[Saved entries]
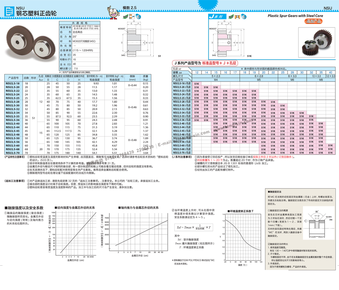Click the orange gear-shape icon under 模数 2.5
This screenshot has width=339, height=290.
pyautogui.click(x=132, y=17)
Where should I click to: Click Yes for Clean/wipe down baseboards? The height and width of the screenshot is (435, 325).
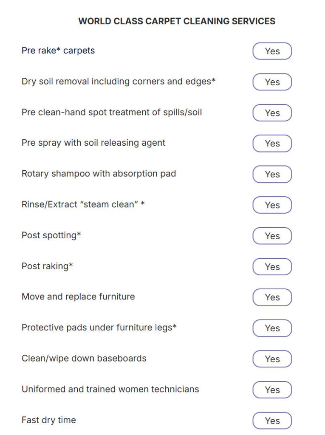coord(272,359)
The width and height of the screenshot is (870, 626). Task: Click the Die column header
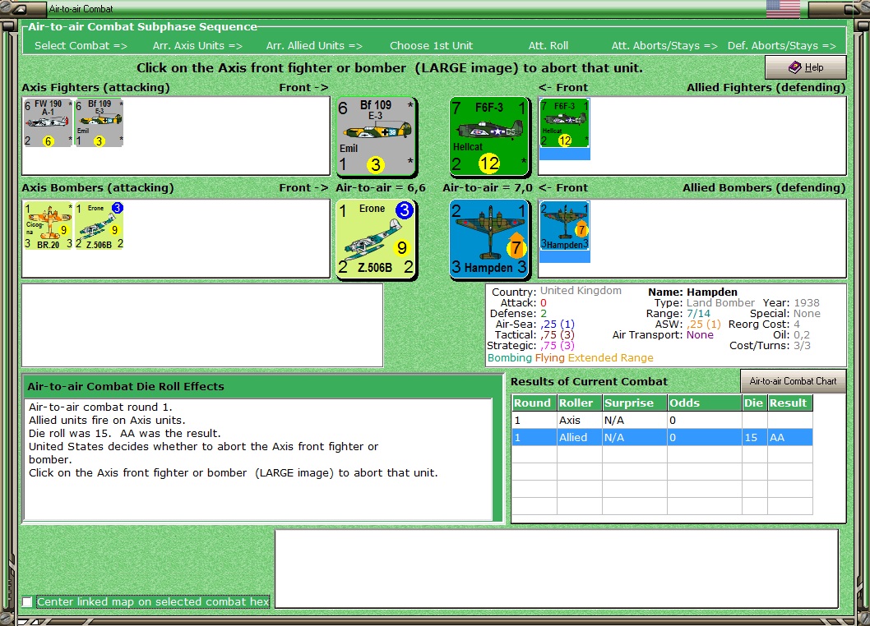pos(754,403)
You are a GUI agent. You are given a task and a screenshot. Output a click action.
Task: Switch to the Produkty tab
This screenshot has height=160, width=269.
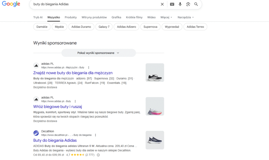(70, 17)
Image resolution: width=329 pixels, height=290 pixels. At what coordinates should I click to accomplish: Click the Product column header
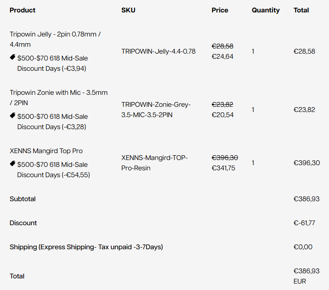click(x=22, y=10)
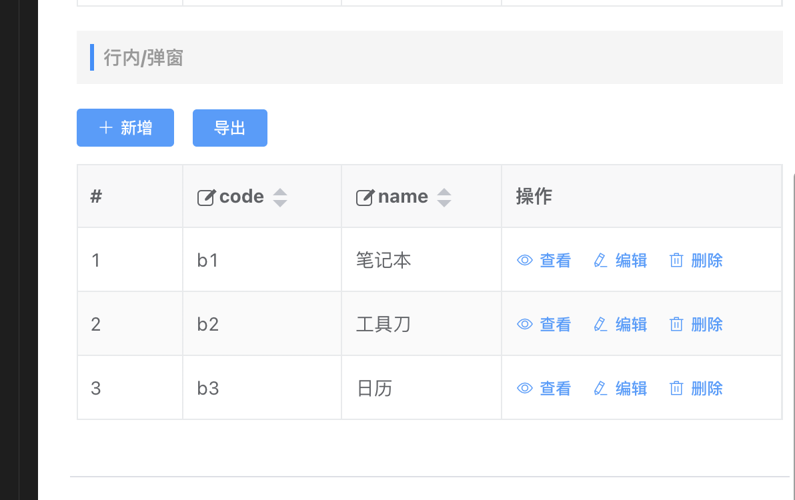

• [The problem]
Your copy must hold exactly the lines from the one with "Where should I" to the end of the records above, both included, and no pictures.

• [Written solution]
Where should I click to: Click Yes for Clean/wipe down baseboards? The height and width of the screenshot is (435, 325).
coord(272,359)
The width and height of the screenshot is (870, 626). Task: Click the Die column header
pos(754,403)
You are a GUI agent. You are given a task and a screenshot. Output a click action.
Task: Switch to the Produkty tab
This screenshot has height=160, width=269.
(70, 17)
Image resolution: width=329 pixels, height=290 pixels. At what coordinates should I click to accomplish: Click the Product column header
click(x=22, y=10)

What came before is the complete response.